◆ Exercice proposé 1 ◆
Dites si chacune de ces affirmations correspond à l'extrait ci-dessous : (a) les États-Unis peuvent surveiller toute transaction en dollars dans le monde grâce à une clause juridique ; (b) l'espace appartient à ceux qui y arrivent les premiers ; (c) il faut mettre en place un système équivalent au Swift, ouvert à tous de la même façon. Pour chacune, répondez oui ou non et citez les mots décisifs de l'extrait.

◆ Texte présenté ◆

==*==

Ce que les hommes et femmes épris de paix et de justice de par le monde doivent faire, c’est de trouver des alternatives à ces instruments ou, du moins, travailler à les rendre neutres. Donc, travailler à la dédollarisation de l’économie mondiale en favorisant l’émergence d’un système équitable, en mettant en place un système équivalent au Swift et qui offre un égal accès à tous. Il est fort intéressant de noter que, grâce à une clause juridique d’extraterritorialité, les Etats-Unis ont un droit de regard sur toute transaction qui se fait en dollars dans le monde. Aussi, travailler pour ériger un Internet mondial et qu’on ne soit plus obligé de mendier un nom de domaine à la Silicon Valley. Plus que tout, l’espace est la propriété de tous les citoyens de la planète et ce qui s’y déploie doit profiter à tous. La mentalité du Far West de la ruée vers l’or, qui consiste à dire que celui qui arrive le premier rafle tout, doit être bannie.

==*==

◆ Exercice proposé 2 ◆
Recopiez les lignes de la liste, de celle qui contient « FR (1186, 43) » jusqu'à la dernière, les deux comprises, en ajoutant -16 à chaque coordonnée des réponses et sans rien changer d'autre. Laissez les images de côté.

==*==

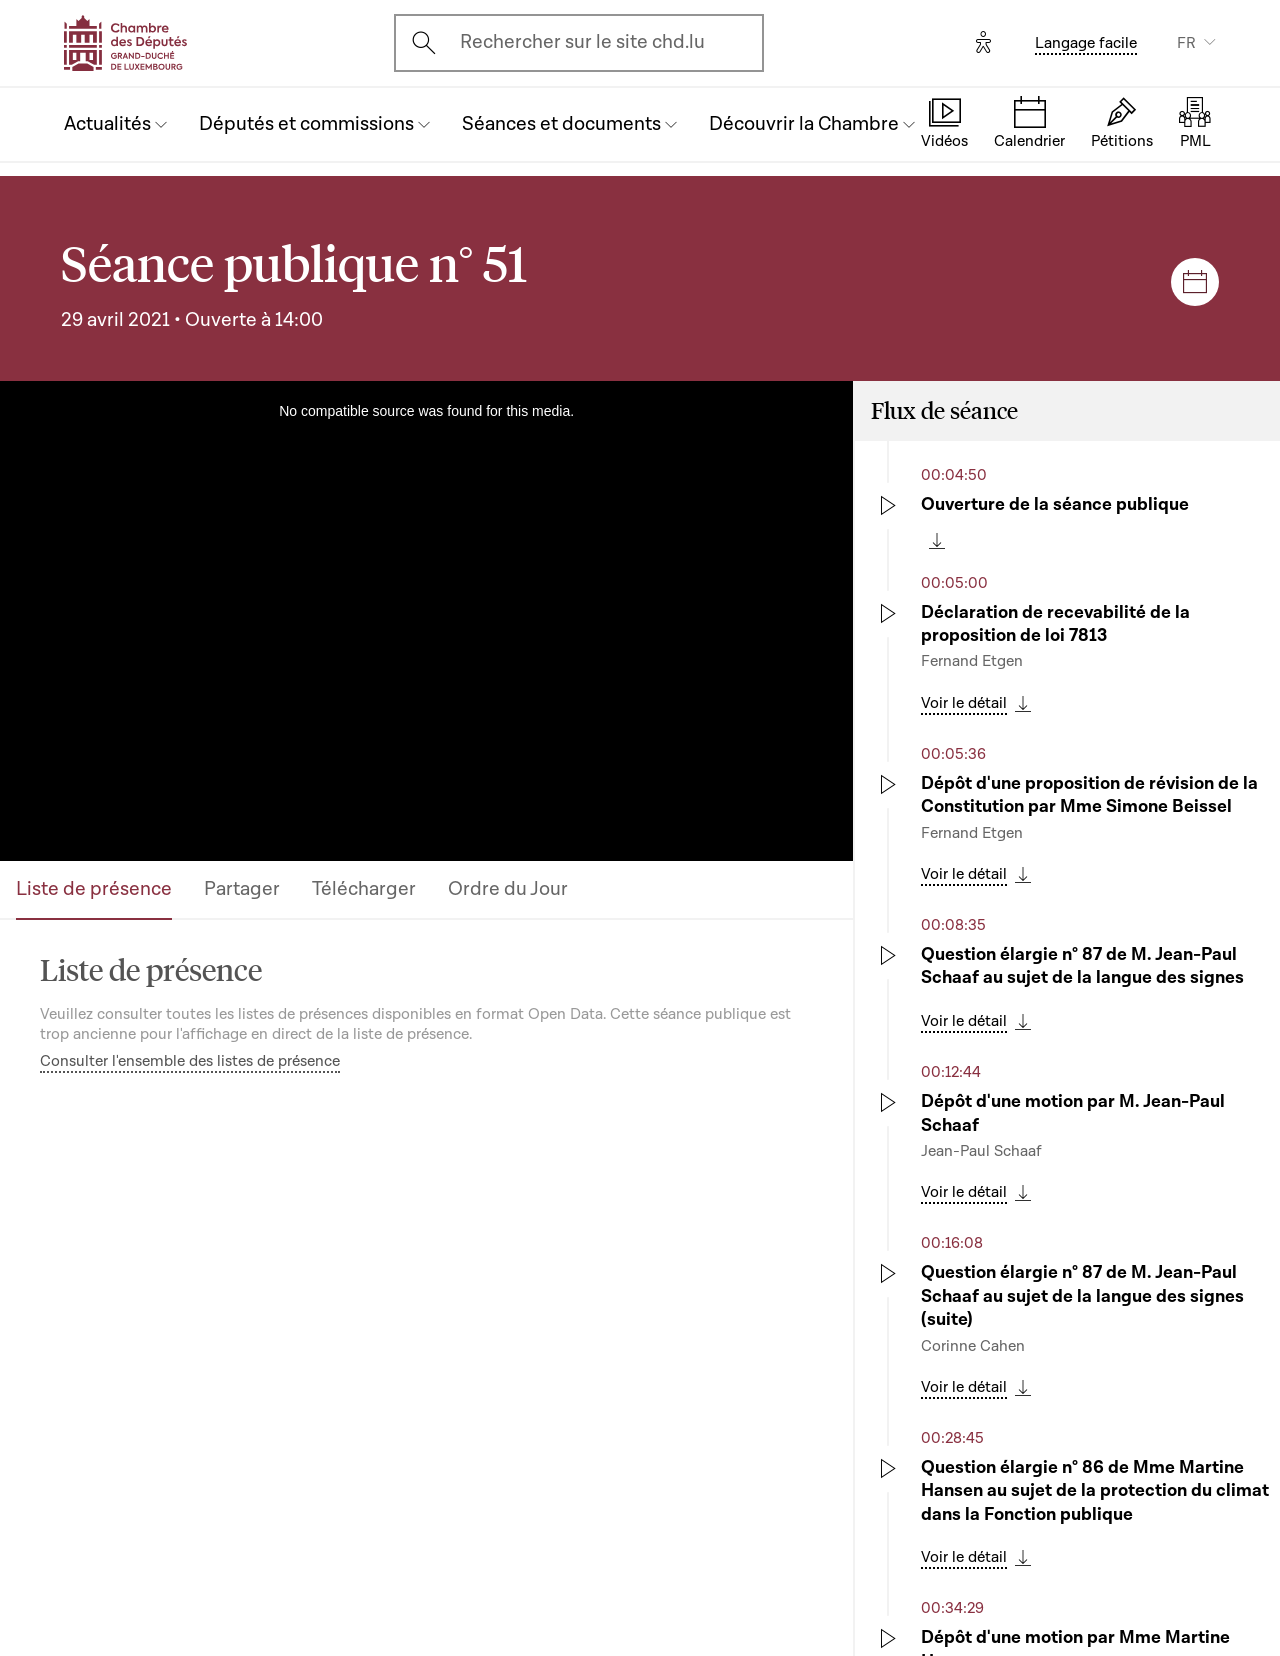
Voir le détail (964, 703)
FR (1186, 43)
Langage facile (1086, 43)
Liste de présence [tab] (94, 889)
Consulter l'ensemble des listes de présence (190, 1061)
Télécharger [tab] (364, 889)
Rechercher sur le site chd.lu (582, 42)
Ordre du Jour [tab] (508, 889)
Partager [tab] (242, 889)
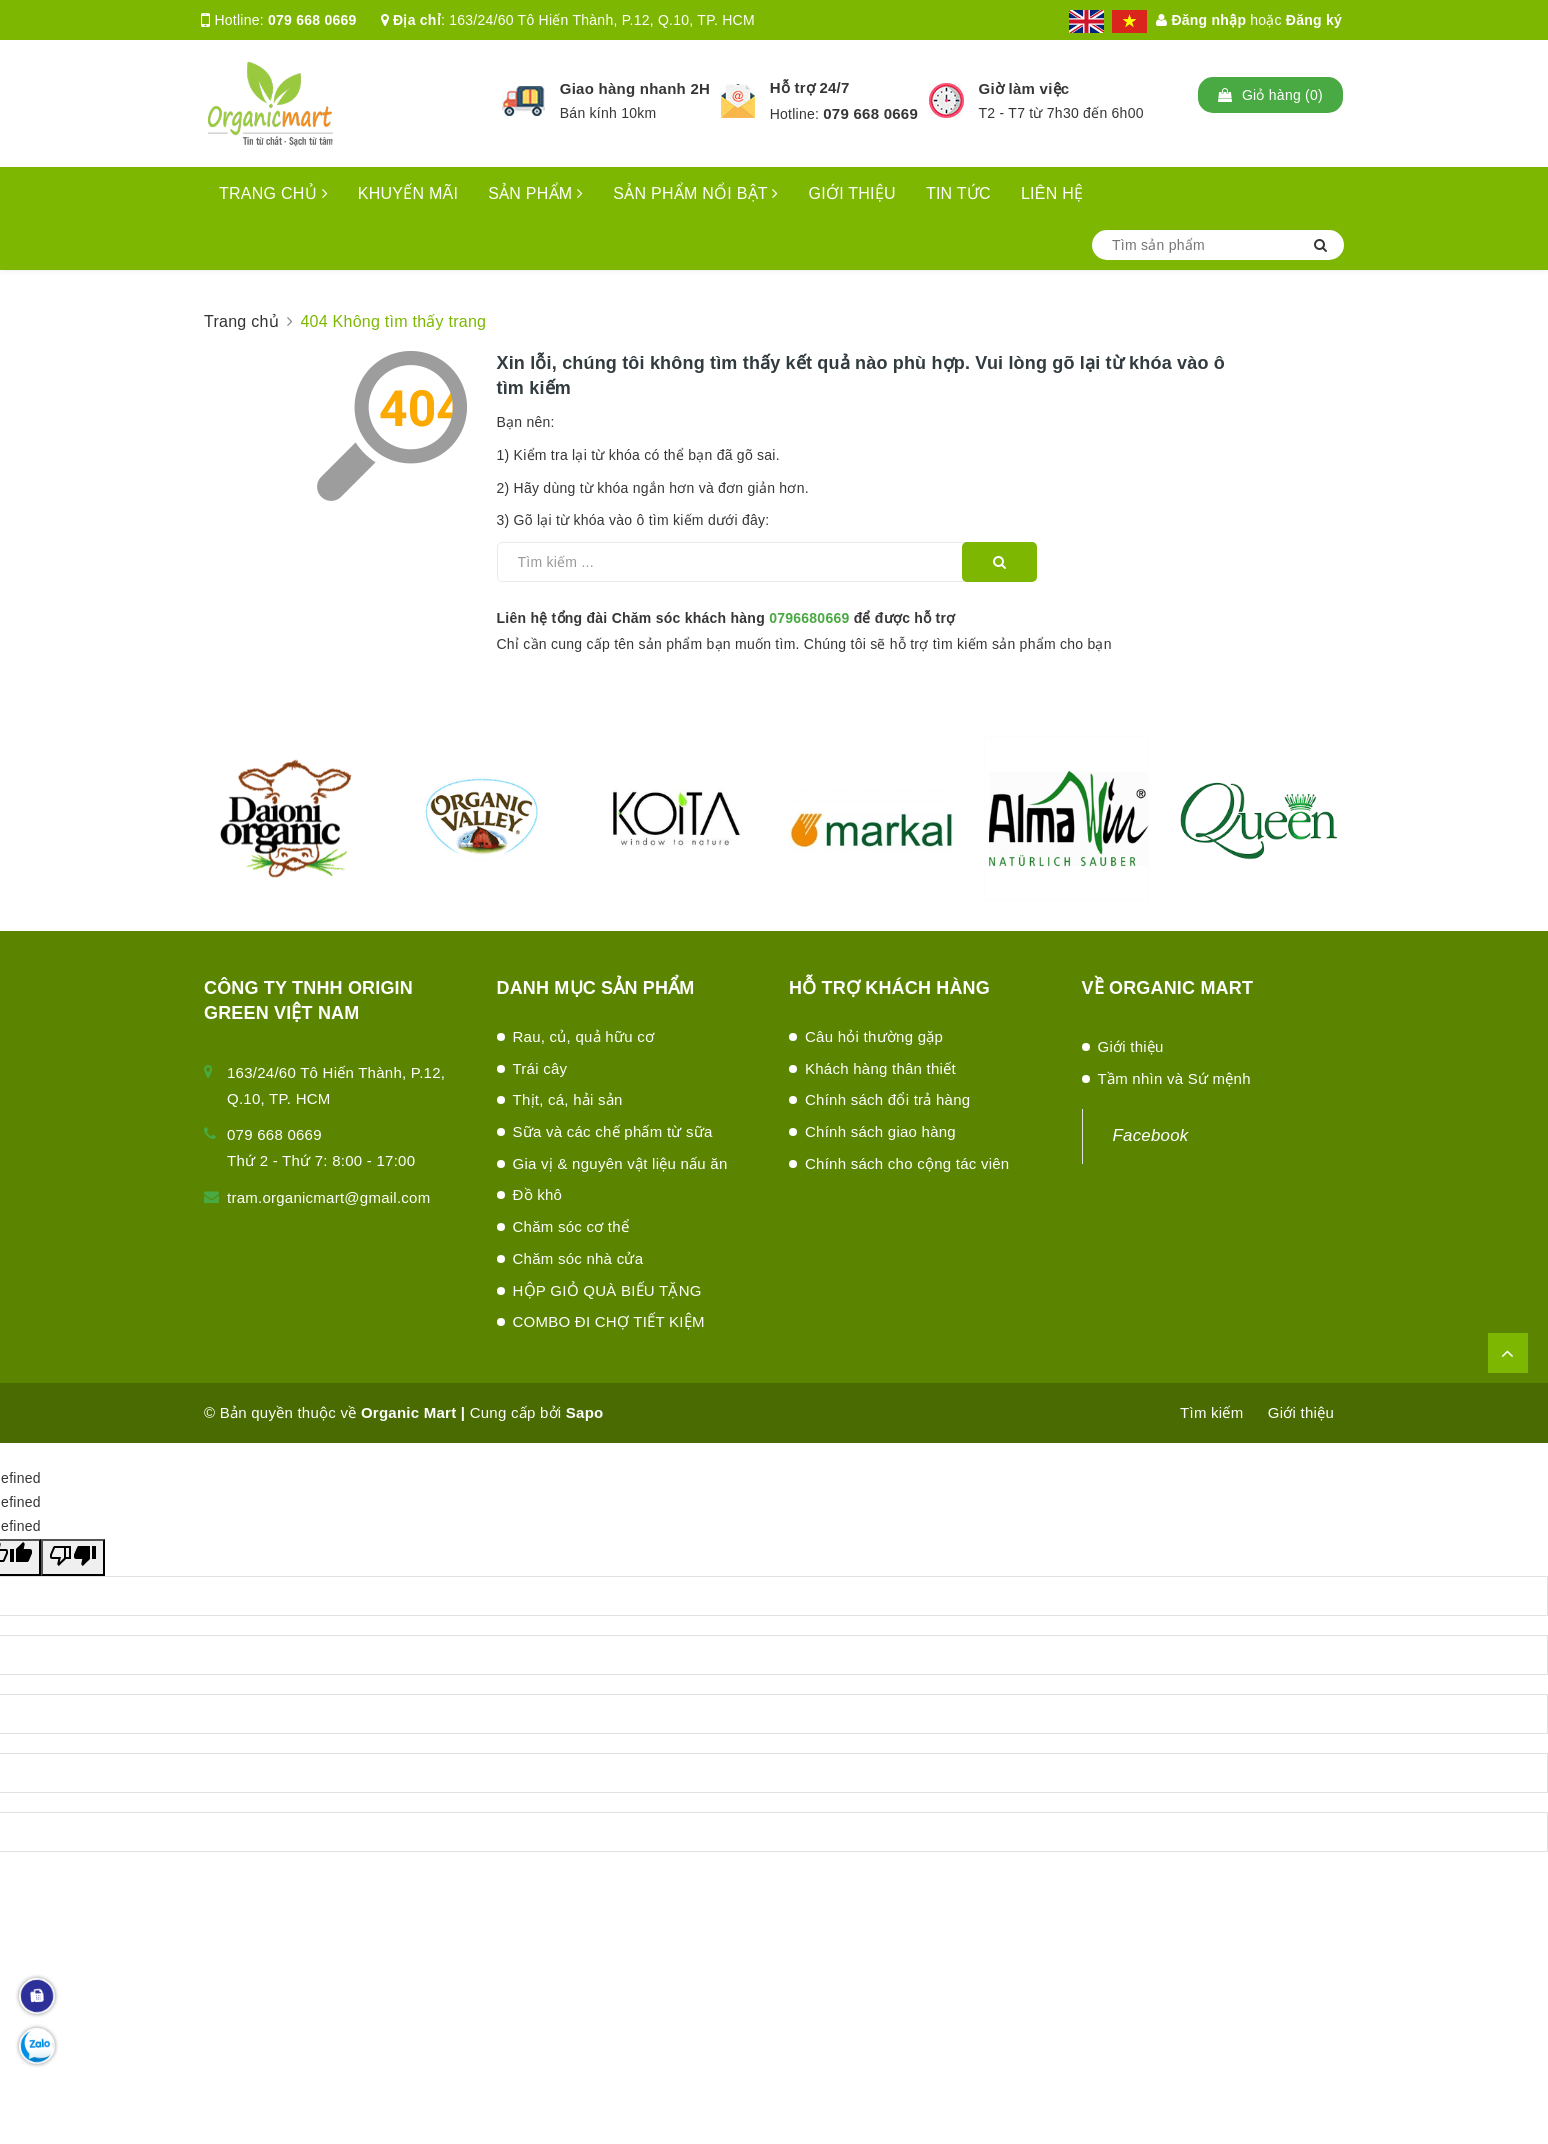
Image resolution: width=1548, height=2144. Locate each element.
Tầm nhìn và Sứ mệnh (1174, 1078)
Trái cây (540, 1068)
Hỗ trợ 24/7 (810, 87)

==*==

◆ Réponse attendue 1 ◆
(a) Oui : « grâce à une clause juridique d’extraterritorialité, les Etats-Unis ont un droit de regard sur toute transaction qui se fait en dollars dans le monde »
(b) Non : « l’espace est la propriété de tous les citoyens de la planète »
(c) Oui : « en mettant en place un système équivalent au Swift et qui offre un égal accès à tous »

◆ Réponse attendue 2 ◆
FR (1170, 27)
Langage facile (1070, 27)
Liste de présence [tab] (78, 873)
Consulter l'ensemble des listes de présence (174, 1045)
Télécharger [tab] (348, 873)
Rechercher sur le site chd.lu (566, 26)
Ordre du Jour [tab] (492, 873)
Partager [tab] (226, 873)
Image resolution: width=1548, height=2144. Locate each element.
Tầm nhìn và Sứ mệnh (1158, 1062)
Trái cây (524, 1052)
Hỗ trợ 24/7 (794, 71)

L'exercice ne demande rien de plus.